Each vault has rules defined by its administrator, such as which stablecoins it accepts, who can access the product, and what yield it aims to offer. If the strategies generate income exceeding the committed yield, the surplus can be distributed according to the rules defined for each vault, including possible incentives for its administrator.
In the case of Stable Vaults, it uses external systems to adjust how funds are distributed among the various available strategies. This allows capital management to adapt according to market conditions, but it also introduces an additional dependency that can represent an operational risk during periods of high volatility.
This launch places Aave within a growing competition among DeFi protocols seeking to become service providers for businesses. One of its main competitors is Morpho, a platform that also allows the creation of yield products through managed vaults.
Although both protocols aim to facilitate access to financial services based on cryptocurrency networks, their models are different.
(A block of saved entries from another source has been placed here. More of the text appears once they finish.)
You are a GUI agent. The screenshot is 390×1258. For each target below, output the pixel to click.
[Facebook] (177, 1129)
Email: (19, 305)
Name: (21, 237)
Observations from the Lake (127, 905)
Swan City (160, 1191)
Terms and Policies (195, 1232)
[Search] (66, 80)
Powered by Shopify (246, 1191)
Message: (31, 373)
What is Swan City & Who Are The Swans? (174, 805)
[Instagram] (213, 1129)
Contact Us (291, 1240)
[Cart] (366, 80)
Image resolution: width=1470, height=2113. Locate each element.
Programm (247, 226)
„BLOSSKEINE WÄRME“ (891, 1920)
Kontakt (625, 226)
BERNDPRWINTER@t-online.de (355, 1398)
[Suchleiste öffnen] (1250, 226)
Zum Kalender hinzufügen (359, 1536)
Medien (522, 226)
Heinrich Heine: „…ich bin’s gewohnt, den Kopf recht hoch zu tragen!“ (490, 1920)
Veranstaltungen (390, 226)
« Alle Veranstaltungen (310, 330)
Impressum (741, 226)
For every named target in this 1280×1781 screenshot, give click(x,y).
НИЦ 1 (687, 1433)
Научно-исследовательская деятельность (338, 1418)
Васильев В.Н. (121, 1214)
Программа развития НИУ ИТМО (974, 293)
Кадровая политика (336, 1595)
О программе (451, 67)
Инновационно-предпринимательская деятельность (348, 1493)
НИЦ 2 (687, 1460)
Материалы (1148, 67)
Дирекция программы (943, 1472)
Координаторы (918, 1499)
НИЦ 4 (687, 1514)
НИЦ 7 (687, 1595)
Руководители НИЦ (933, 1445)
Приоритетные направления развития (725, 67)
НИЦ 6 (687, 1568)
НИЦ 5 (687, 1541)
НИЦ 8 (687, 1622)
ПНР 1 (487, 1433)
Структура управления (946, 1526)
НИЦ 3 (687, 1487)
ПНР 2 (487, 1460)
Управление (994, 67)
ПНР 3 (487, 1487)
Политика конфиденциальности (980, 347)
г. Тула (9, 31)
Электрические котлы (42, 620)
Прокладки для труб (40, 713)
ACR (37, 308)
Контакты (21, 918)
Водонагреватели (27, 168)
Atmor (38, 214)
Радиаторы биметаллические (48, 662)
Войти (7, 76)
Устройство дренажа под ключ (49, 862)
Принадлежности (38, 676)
Aave primarily functions as a lending market: users deposit assets and other participants can borrow them, generating interest that is distributed among those who provided liquidity.
Morpho, on the other hand, focuses on products where specialized managers select the strategies they consider most suitable for generating yield and managing risk. As reported by CriptoNoticias, this flexibility allowed the protocol to gain traction among companies looking to offer financial services without building their own infrastructure from scratch.
In this scenario, companies like Coinbase and Robinhood utilized solutions based on Morpho for products related to yield generation on digital assets, increasing competition for attracting institutional integrations.
But the dispute is not only between Aave and Morpho; it also includes other protocols like Yearn, Beefy, and Spark, which have developed similar products to group investment strategies and facilitate access to yields generated on cryptocurrency networks.
Although Stable Vaults aims to attract financial companies, its initial adoption is still limited. According to analyses published after the launch, the total value locked in the product was around $1,400 on July 10, 2026, a day after its presentation.
This figure is small compared to the billions of dollars managed by Aave in its various markets and shows that the tool is still in an early stage, before having relevant integrations from fintechs or financial institutions.
Moreover, these products carry liquidity-related risks. As funds can be distributed among different strategies, withdrawals depend on sufficient availability to return money to users at the requested time.
There are also precedents within the DeFi ecosystem itself. Aave, despite being one of the most established protocols in the sector, faced episodes of uncollectible debt associated with problematic loans and assets with low liquidity, situations that led the community to implement mechanisms to cover losses.
For now, the competition between Aave, Morpho, and other protocols shows that the next stage of DeFi will not solely depend on offering higher yields but on becoming an infrastructure that companies can integrate with confidence. The challenge will be to transform tools originally designed for specialized users into simple-to-use financial services without losing transparency about the risks that exist behind each product.